▶ [Anforderungen]:
A: Kopiere aus dem Text über die italienischen Regionen wortgetreu den gesamten Abschnitt, beginnend bei „Verkehrte Welt: Während“ und hinunter bis einschließlich „Heer von Beratern.“.
B: Liste sämtliche italienischen Regionen auf, die im Text über die italienischen Regionen namentlich genannt werden.

▶ [Vorliegender Text]:
# # #

Verkehrte Welt: Während in Barcelona eine Million Katalanen lautstark die Unabhängigkeit fordert, träumen die Italiener von der Rückkehr zum Zentralstaat. Die ausufernden Skandale in den Regionalparlamenten haben Autonomie und Föderalismus zu Reizworten degradiert. Die Regierung will nun die Gunst der Stunde zur Rücknahme der Verfassungsreform von 2001 nutzen, mit der die Regierung von Giuliano Amato damals der sezessionistischen Lega Nord den Wind aus den Segeln nehmen wollte.

Die Reform gewährte den Regionen große Freiheiten. Rasch verfügten sie über größere Macht als der Zentralstaat, konnten Vertretungen im Ausland eröffnen und internationale Abkommen unterzeichnen. In vielen Regionen hielten Nepotismus und Verschwendung Einzug. Besonders im Süden gebärdeten sich etliche Gouverneure wie Satrapen und umgaben sich mit einem Heer von Beratern.

Fast ungehindert konnten Regionen wie Sizilien mit beispielloser Klientelwirtschaft einen Schuldenberg von fünf Milliarden anhäufen.

Der Wildwuchs sorgte für krasse Unterschiede: Obwohl die Lombardei doppelt so viele Einwohner hat wie Sizilien, verfügt das Inselparlament über die meisten Volksvertreter. Und die Gouverneure von Sizilien und Sardinien verdienen mehr als etwa US-Präsident Barack Obama.

# # #

▶ [Rohdaten]:
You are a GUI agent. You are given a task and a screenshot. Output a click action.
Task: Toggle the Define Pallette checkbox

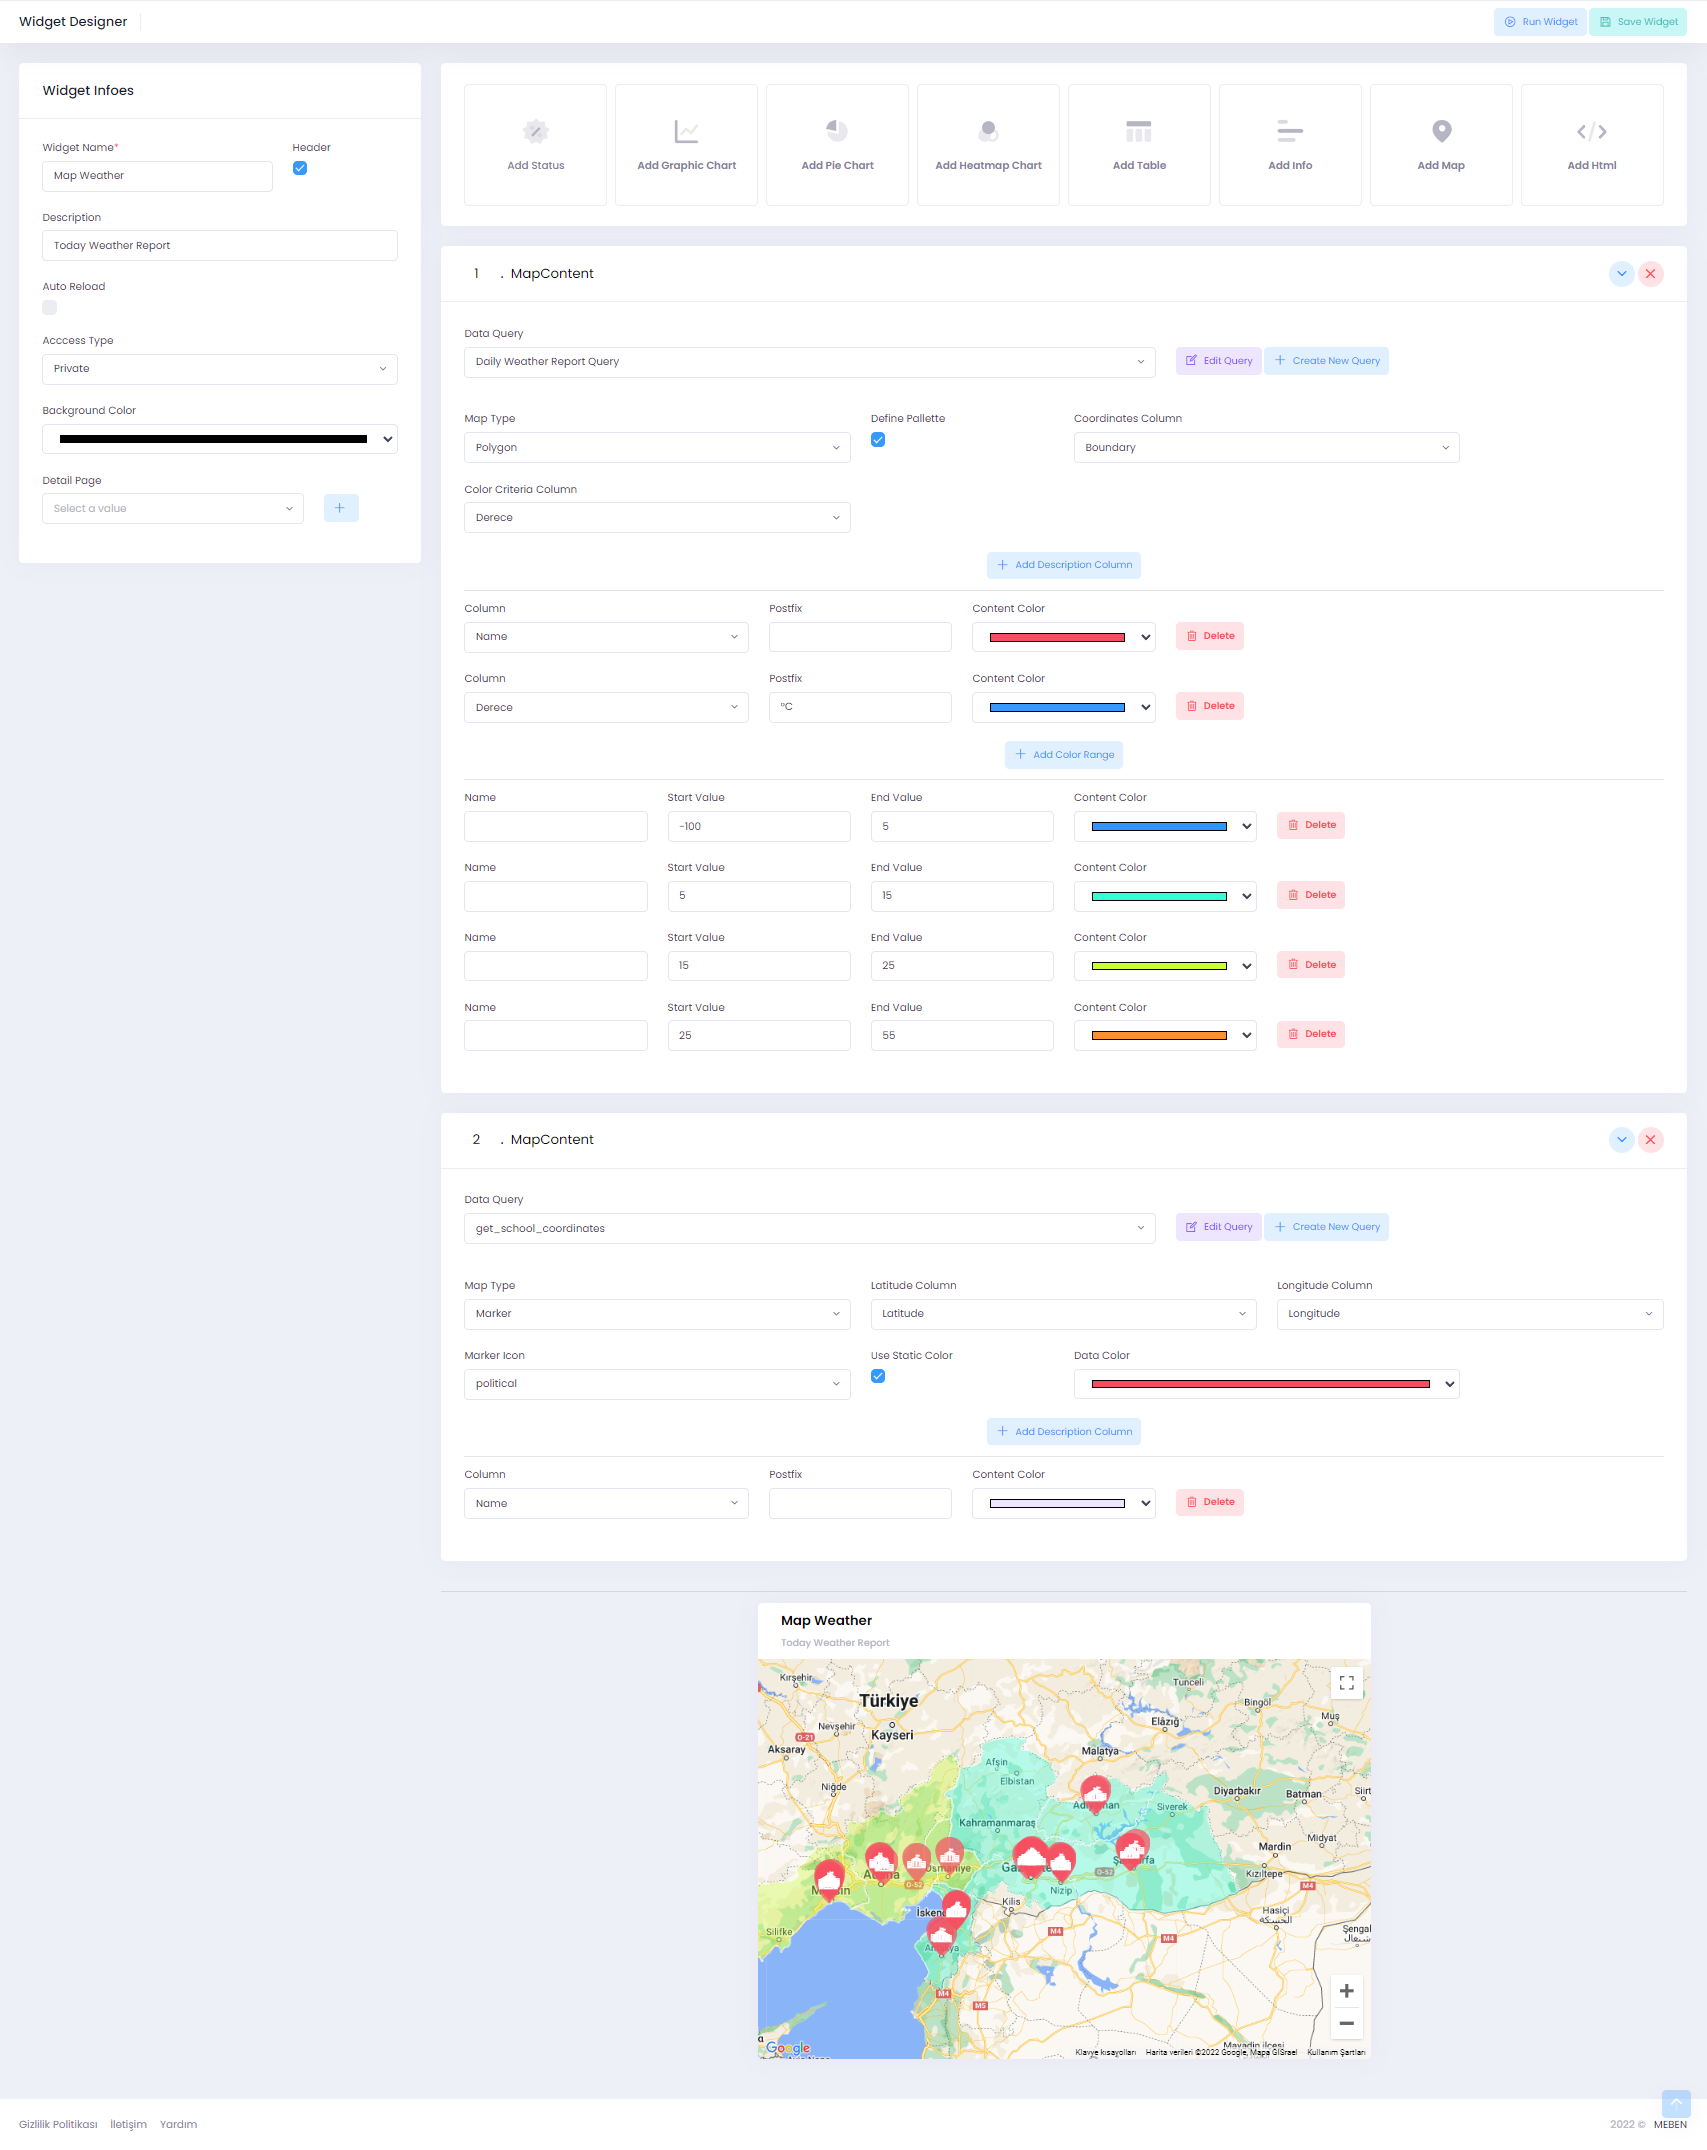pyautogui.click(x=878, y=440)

# # #

▶ [Antworten folgen]:
A:
Verkehrte Welt: Während in Barcelona eine Million Katalanen lautstark die Unabhängigkeit fordert, träumen die Italiener von der Rückkehr zum Zentralstaat. Die ausufernden Skandale in den Regionalparlamenten haben Autonomie und Föderalismus zu Reizworten degradiert. Die Regierung will nun die Gunst der Stunde zur Rücknahme der Verfassungsreform von 2001 nutzen, mit der die Regierung von Giuliano Amato damals der sezessionistischen Lega Nord den Wind aus den Segeln nehmen wollte.

Die Reform gewährte den Regionen große Freiheiten. Rasch verfügten sie über größere Macht als der Zentralstaat, konnten Vertretungen im Ausland eröffnen und internationale Abkommen unterzeichnen. In vielen Regionen hielten Nepotismus und Verschwendung Einzug. Besonders im Süden gebärdeten sich etliche Gouverneure wie Satrapen und umgaben sich mit einem Heer von Beratern.

B:
- Sizilien
- Lombardei
- Sardinien